Moraes dá 24h para defesa de Bolsonaro explicar arma apreendida

Bolsonaro agência Senado
Moraes deu prazo à defesa de Bolsonaro para esclarecer apreensão de pistola atribuída ao ex-presidente durante blitz no DF
O ministro Alexandre de Moraes, do Supremo Tribunal Federal, concedeu prazo de 24 horas para que a defesa do ex-presidente Jair Bolsonaro se manifeste sobre a apreensão de uma pistola atribuída a ele durante uma blitz de bafômetro realizada na noite desta segunda-feira no Distrito Federal. Os advogados de Bolsonaro terão de esclarecer por que o ex-chefe do Executivo mantinha uma arma em casa e por que, às vésperas do encerramento do prazo de sua prisão domiciliar, solicitou que o armamento fosse encaminhado para reparo.
A arma foi encontrada com um sargento do Gabinete de Segurança Institucional (GSI) da Presidência da República, que afirmou trabalhar com Bolsonaro. À Polícia Civil do Distrito Federal, o militar declarou que a pistola pertencia ao ex-presidente e que lhe foi entregue em razão de uma "pane que aparentava ser de fácil solução". Segundo a versão do sargento, ele retirou a arma na véspera para realizar o reparo do percussor e que o armamento seria devolvido nesta terça-feira. Além da defesa de Bolsonaro, Moraes também cobrou explicações do tenente-coronel Allenson Nascimento Lopes, comandante do 19º Batalhão da Polícia Militar do Distrito Federal e responsável pelas medidas de segurança da prisão domiciliar do ex-presidente.

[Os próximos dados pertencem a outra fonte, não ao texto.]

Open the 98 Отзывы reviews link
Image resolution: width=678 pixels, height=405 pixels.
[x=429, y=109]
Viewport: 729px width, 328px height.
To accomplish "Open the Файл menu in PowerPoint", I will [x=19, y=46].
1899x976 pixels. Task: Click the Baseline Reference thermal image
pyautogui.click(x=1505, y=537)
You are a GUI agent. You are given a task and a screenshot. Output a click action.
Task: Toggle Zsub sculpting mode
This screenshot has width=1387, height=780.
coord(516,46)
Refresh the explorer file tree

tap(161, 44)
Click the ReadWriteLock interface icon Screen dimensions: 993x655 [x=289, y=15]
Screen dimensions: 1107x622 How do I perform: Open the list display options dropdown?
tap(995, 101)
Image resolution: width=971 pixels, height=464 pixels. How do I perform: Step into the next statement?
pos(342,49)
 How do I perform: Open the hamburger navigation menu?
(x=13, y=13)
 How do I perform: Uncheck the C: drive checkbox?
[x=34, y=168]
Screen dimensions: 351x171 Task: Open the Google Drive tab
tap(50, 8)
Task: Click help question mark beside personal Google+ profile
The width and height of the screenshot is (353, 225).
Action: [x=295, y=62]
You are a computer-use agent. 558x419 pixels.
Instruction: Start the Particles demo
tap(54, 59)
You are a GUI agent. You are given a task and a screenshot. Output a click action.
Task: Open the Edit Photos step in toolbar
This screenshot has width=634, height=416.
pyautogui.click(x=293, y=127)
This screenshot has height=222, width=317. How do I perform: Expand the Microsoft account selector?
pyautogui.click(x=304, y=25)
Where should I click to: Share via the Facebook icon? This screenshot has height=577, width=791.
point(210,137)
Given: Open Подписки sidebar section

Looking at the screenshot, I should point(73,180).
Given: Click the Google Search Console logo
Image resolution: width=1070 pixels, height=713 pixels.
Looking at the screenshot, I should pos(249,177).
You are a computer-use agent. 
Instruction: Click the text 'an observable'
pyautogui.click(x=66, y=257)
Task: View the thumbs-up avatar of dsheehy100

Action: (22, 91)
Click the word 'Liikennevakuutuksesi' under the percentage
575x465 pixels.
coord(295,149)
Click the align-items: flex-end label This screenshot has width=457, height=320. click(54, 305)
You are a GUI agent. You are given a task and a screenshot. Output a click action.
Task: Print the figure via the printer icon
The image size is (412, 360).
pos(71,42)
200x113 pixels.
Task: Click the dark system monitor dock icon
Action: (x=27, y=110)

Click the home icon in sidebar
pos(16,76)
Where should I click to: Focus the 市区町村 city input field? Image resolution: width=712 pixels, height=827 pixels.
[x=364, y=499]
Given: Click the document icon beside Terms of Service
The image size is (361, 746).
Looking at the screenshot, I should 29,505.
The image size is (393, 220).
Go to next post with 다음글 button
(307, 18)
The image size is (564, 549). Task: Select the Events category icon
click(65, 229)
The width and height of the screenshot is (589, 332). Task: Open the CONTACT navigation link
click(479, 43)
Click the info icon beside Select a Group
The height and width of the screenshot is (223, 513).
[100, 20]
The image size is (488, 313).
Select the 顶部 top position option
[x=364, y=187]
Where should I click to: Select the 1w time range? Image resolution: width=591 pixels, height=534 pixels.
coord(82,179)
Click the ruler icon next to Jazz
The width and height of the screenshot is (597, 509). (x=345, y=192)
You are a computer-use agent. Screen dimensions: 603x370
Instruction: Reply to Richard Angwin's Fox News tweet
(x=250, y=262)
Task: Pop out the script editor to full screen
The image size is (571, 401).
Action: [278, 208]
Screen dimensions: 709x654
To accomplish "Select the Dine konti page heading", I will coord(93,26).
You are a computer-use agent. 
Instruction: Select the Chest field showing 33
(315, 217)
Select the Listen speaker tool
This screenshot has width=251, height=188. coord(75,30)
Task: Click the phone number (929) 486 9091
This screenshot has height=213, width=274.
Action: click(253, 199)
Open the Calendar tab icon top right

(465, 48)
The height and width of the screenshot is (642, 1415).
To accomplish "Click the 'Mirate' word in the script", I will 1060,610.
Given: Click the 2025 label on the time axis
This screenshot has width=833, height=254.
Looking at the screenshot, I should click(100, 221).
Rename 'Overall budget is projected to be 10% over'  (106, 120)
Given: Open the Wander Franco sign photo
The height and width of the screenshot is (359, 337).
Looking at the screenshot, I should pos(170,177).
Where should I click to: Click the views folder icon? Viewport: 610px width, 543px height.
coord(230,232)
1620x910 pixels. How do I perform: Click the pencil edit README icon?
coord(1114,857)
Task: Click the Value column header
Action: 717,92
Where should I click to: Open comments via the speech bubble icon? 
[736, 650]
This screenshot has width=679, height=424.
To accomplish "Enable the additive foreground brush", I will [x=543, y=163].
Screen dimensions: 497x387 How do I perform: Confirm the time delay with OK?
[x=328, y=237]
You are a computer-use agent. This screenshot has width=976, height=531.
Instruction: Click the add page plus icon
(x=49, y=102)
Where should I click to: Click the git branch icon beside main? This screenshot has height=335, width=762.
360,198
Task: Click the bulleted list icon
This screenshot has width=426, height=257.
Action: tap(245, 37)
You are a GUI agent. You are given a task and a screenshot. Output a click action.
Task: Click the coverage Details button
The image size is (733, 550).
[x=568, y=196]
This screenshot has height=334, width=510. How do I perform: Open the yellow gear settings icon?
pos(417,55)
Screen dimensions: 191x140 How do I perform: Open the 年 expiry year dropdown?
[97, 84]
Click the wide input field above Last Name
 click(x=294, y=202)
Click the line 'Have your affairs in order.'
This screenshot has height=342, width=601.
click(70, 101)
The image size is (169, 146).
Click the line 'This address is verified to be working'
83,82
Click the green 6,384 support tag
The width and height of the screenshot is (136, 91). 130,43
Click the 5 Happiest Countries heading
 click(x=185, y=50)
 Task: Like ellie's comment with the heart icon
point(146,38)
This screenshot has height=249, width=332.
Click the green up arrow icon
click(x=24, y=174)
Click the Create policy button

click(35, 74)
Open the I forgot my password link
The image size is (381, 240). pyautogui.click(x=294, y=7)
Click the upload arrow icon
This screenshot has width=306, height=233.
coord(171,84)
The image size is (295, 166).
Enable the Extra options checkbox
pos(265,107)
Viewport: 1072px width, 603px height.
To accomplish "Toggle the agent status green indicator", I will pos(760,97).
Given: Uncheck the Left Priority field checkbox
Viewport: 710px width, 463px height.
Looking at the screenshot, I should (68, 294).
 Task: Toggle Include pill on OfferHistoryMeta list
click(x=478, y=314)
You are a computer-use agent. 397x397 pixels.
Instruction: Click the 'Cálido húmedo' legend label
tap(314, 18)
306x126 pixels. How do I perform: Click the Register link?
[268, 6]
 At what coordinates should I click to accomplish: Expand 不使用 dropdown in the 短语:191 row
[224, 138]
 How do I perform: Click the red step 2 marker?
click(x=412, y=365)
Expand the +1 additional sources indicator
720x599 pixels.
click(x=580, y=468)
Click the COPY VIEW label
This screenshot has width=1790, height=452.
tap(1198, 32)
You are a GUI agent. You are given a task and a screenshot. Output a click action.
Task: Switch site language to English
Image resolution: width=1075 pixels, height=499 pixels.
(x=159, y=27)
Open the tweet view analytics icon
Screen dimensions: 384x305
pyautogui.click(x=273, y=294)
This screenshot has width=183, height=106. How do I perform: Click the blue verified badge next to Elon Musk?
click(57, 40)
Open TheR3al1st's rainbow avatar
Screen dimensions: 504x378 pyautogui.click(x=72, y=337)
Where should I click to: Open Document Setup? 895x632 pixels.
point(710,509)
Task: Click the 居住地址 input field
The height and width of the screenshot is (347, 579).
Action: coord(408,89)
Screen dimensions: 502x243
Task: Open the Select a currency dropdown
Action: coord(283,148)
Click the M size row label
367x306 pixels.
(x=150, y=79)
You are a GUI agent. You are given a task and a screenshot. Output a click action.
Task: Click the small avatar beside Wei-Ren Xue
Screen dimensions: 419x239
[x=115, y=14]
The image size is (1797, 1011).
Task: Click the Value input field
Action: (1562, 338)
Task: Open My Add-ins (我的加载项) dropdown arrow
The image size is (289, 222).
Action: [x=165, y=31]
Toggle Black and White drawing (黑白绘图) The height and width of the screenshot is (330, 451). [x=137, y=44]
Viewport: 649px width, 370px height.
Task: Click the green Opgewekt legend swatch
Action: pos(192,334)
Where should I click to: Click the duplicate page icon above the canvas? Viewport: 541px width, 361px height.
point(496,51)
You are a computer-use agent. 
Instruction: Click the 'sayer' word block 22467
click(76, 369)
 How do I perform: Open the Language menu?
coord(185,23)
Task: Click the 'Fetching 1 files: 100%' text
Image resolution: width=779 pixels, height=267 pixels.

O militar deverá informar se está sendo cumprida integralmente a ordem judicial de revista nos veículos que saem da residência de Bolsonaro, inclusive nos carros oficiais responsáveis pela segurança dele. Também terá de esclarecer se os celulares dos agentes do GSI permanecem fora da casa do ex-presidente, conforme determinado.
A declaração prestada pelo sargento do GSI apresenta contradições em relação ao relato do agente que realizou a abordagem. O policial responsável pela fiscalização afirmou que, ao notar a presença da arma no assoalho do veículo da Presidência da República conduzido pelo militar, o sargento "de forma repentina, fechou o vidro do veículo". Foi nesse momento que a arma foi recolhida, conforme registrado no boletim de ocorrência. Durante a abordagem, o policial questionou o sargento sobre o registro da arma encontrada. O integrante do GSI afirmou inicialmente que o armamento constava em sua funcional.
Somente após o agente confirmar que não havia registro da pistola em seu nome, o sargento declarou que ela pertencia ao ex-presidente Jair Bolsonaro e que ficava dentro do veículo. Também foi encontrado no carro um carregador sobressalente da arma. O militar foi então conduzido à delegacia para o registro do caso, tendo sido abordado por volta das 22h30, em Taguatinga. Conforme o boletim de ocorrência, a arma foi apreendida pela ausência da documentação necessária para o porte. O sargento do GSI não portava o Certificado de Registro de Arma de Fogo (CRAF), o que é irregular e implica na obrigatoriedade de recolhimento da pistola. A decisão de Moraes foi assinada após a Polícia Civil do Distrito Federal informar o gabinete do ministro sobre a ocorrência.